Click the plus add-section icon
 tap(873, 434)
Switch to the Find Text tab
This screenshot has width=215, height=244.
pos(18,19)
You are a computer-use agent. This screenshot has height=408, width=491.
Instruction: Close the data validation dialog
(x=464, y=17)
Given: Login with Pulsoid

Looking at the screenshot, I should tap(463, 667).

____

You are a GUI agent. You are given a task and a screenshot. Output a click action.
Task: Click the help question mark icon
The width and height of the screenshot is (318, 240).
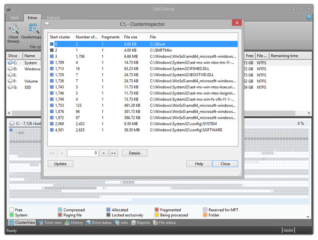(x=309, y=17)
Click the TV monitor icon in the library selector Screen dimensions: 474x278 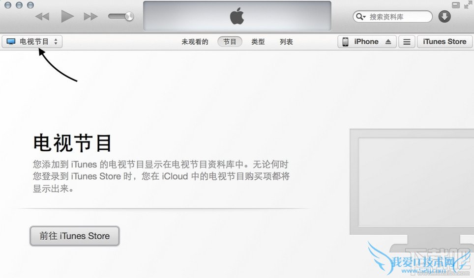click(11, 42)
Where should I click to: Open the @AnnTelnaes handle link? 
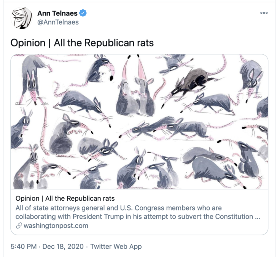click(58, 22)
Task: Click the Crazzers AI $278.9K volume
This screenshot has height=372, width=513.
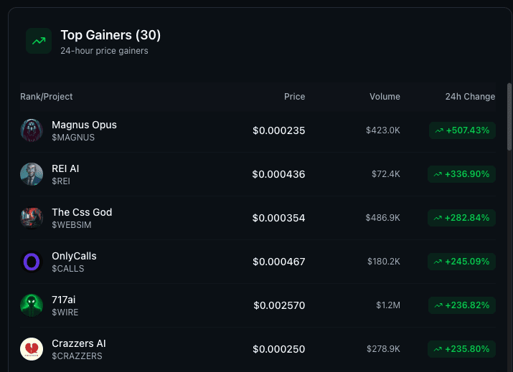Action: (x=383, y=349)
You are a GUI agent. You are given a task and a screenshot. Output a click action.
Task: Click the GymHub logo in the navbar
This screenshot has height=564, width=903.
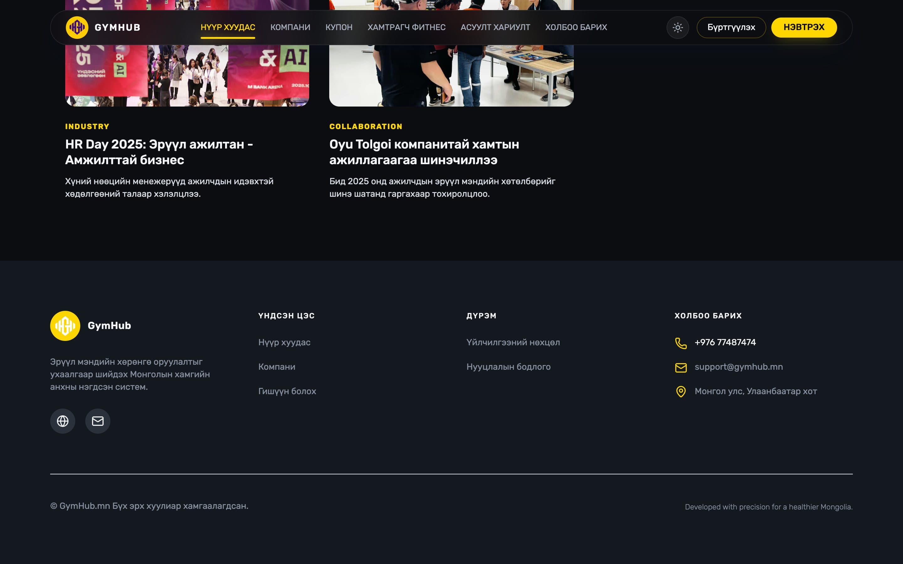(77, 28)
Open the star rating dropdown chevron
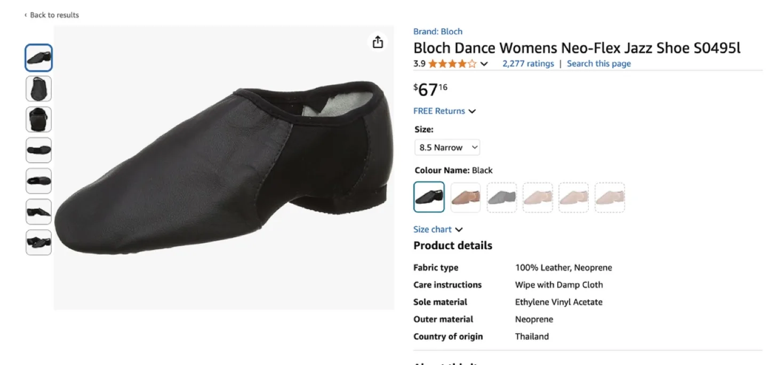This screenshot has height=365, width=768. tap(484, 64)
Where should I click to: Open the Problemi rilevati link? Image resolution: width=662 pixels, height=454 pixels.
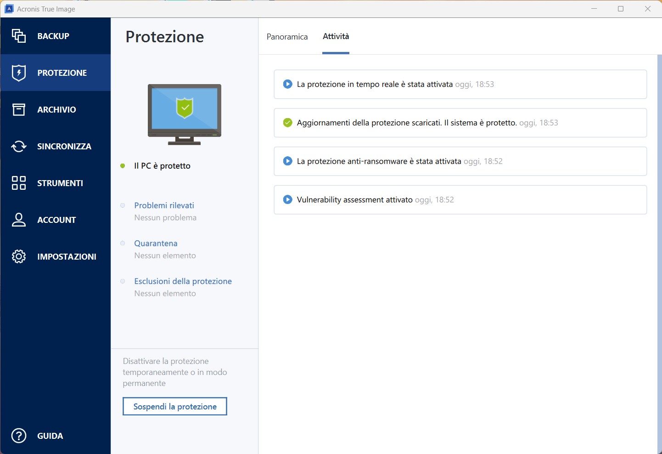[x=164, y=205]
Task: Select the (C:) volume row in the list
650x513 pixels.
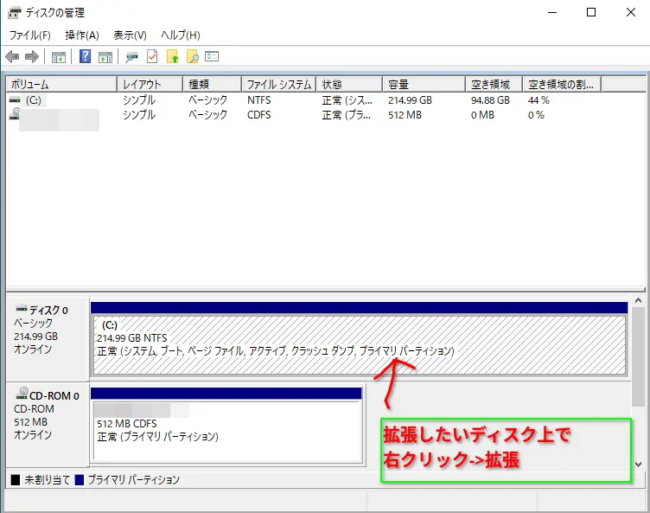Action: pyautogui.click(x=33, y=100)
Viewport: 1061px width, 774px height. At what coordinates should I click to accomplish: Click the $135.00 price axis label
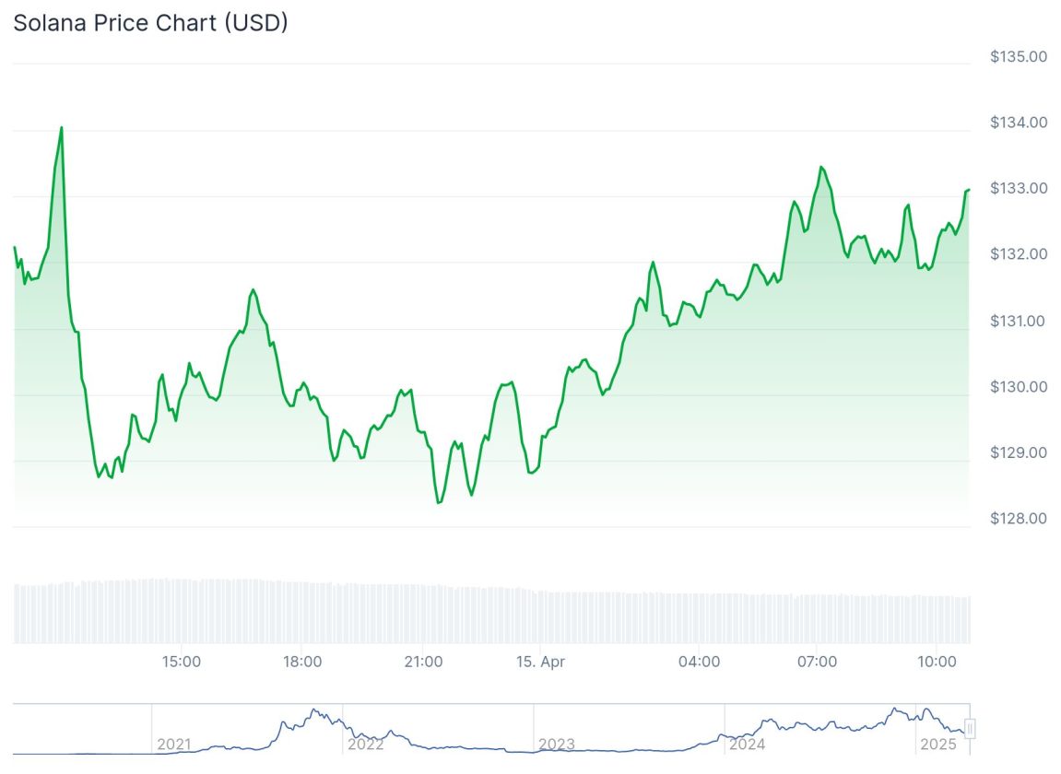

____

## Required work
Lines from the one above containing "Task: Click the GymHub logo in the navbar" down to the one containing "Viewport: 1061px width, 774px" should be transcribed exactly, with both ends kept and no pictures.

## Answer to this task
Task: Click the GymHub logo in the navbar
This screenshot has height=564, width=903.
(77, 28)
Open the star rating dropdown chevron
This screenshot has height=365, width=768. tap(484, 64)
Where should I click to: Open the Problemi rilevati link? Image resolution: width=662 pixels, height=454 pixels.
[x=164, y=205]
Task: Select the (C:) volume row in the list
650x513 pixels.
Action: pyautogui.click(x=33, y=100)
Viewport: 1061px width, 774px height. At what coordinates should I click to accomplish: Click the $135.00 price axis label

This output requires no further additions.